§ **Work instruction**
Exactly the lines from the one containing "Связаться с нами (1413, 37)" through the end of the listing should be written out, both ends included, and nothing more.

....

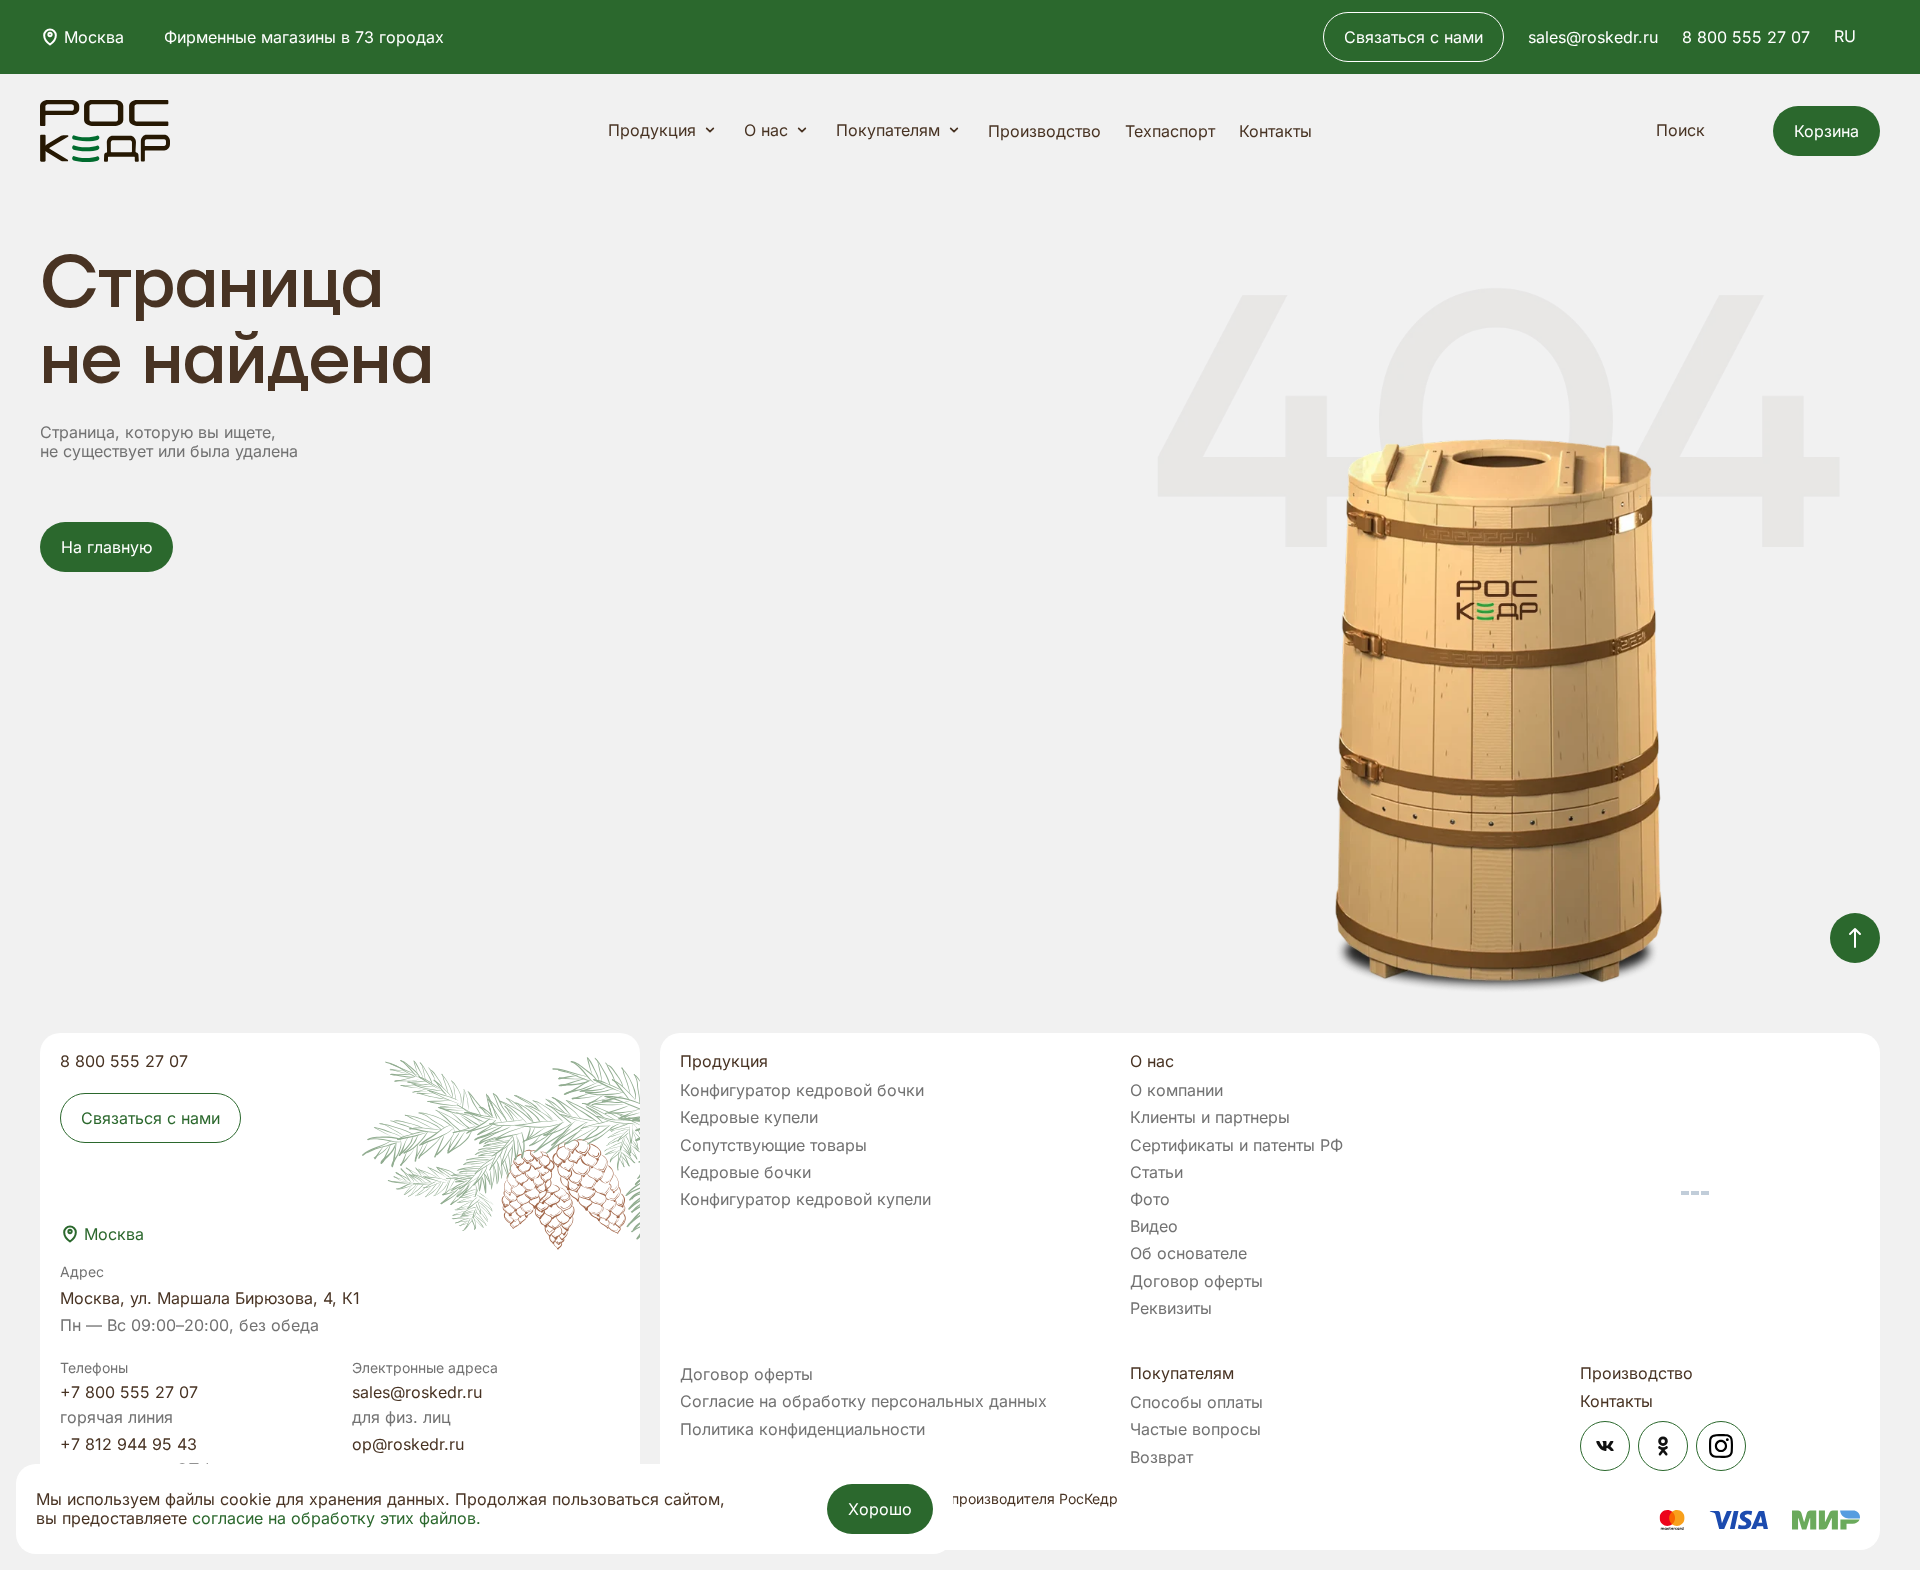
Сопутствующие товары (773, 1145)
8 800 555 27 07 (1746, 37)
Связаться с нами (1413, 37)
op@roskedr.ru (408, 1444)
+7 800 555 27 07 (129, 1392)
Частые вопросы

....

§ **Answer for this exercise**
Связаться с нами (1413, 37)
op@roskedr.ru (408, 1444)
+7 800 555 27 07 (129, 1392)
Частые вопросы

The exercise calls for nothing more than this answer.